Dans un monde de 7,3 milliards de personnes qui devrait dépasser les 9 milliards avant 2050, les choix alimentaires sont cruciaux, estime notre chroniqueur.

Steak, blé d'Inde, patates?

Il faut manger pour vivre dit l'adage. Bien sûr, c'est un incontournable biologique. L'alimentation nous donne l'énergie et les constituants moléculaires pour assurer notre santé et notre activité quotidienne. Mais il y a alimentation et alimentation. Quand on visite son épicier chaque semaine, chacun peut se rendre compte que dans notre société, il existe de nombreuses alternatives, tant au niveau des produits que de leur provenance ou de leur degré de transformation. Malgré cette diversité apparente, il est permis de se poser la question «Avons-nous vraiment les moyens de faire les bons choix pour nous-mêmes et pour la planète?». Dans un monde de 7,3 milliards de personnes qui devrait dépasser les 9 milliards avant 2050, la question des choix alimentaires est cruciale. D'ailleurs, dans les Objectifs de développement durable adoptés en septembre 2015 par les Nations Unies, le deuxième traite de l'agriculture et de l'alimentation et stipule qu'il faut éliminer la faim, assurer une alimentation de qualité, doubler la productivité agricole et assurer une agriculture durable dans tous les pays du monde.

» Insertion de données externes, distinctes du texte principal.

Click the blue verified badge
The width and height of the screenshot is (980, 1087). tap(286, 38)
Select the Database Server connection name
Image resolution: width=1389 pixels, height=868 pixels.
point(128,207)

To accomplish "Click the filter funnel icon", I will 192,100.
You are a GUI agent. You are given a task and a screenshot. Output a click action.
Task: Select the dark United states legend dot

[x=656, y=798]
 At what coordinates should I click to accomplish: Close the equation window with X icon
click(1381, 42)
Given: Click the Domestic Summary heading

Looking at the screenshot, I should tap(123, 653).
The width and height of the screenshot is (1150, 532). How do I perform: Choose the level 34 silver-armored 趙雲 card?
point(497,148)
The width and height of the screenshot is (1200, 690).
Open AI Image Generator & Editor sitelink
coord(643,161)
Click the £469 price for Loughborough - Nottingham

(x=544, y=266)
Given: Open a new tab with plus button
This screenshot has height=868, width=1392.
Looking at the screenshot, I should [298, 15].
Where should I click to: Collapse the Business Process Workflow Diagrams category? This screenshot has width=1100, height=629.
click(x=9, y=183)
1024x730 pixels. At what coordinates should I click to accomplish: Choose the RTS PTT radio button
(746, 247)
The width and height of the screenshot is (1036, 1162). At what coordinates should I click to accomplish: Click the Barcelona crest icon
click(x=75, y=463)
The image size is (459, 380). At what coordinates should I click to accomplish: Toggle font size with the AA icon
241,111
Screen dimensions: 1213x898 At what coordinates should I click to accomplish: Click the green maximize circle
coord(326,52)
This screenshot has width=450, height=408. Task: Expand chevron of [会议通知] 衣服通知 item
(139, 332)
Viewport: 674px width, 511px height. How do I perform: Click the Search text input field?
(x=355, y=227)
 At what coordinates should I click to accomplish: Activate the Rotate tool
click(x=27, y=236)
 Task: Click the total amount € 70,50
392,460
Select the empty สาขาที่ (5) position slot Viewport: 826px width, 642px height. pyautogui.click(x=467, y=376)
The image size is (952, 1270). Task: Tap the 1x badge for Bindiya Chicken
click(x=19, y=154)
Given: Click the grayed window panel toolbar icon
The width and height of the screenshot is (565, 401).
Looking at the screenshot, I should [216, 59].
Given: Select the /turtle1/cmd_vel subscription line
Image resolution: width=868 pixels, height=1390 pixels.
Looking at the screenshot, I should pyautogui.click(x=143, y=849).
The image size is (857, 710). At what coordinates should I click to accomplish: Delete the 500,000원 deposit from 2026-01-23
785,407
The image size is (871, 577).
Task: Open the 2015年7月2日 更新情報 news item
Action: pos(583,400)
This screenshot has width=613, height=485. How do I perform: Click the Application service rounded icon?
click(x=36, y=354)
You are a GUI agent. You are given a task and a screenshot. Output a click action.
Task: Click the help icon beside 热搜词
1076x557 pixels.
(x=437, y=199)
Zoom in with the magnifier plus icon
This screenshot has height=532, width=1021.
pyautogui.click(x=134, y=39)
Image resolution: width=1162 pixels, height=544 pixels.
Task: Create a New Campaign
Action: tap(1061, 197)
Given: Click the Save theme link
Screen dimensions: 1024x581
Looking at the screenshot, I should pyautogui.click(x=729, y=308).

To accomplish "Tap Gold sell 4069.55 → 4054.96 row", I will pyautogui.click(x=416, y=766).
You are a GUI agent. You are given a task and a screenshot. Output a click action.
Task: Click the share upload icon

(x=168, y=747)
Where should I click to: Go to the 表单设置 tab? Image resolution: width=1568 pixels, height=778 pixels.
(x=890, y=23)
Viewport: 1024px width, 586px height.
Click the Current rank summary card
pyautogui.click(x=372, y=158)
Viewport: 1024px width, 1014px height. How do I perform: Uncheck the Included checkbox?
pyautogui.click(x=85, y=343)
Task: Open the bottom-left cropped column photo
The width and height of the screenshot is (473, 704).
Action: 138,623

L'agriculture, l'élevage, la transformation alimentaire, la distribution, le maintien de la chaîne du froid, la concurrence des marchés d'alimentation, la préparation des repas, le traitement des déchets domestiques sont des étapes du cycle de vie des aliments qui doivent être étudiés pour faire les bons choix alimentaires dans une perspective de développement durable. En effet, à chacune de ces étapes, on doit utiliser de l'énergie, des intrants chimiques, du travail humain avec les retombées économiques, sociales et environnementales que cela suppose. Par exemple, le secteur agricole est responsable de 14% des émissions de gaz à effet de serre qui contribuent au réchauffement planétaire. Si on inclut la déforestation dans les pays tropicaux pour fournir des terres cultivables, cette proportion monte à 24%. Et cela ne comprend ni les émissions liées au transport des aliments, ni les émissions de votre réfrigérateur, ni celles de la gestion des déchets en aval. Mais bon... on n'arrêtera pas de manger!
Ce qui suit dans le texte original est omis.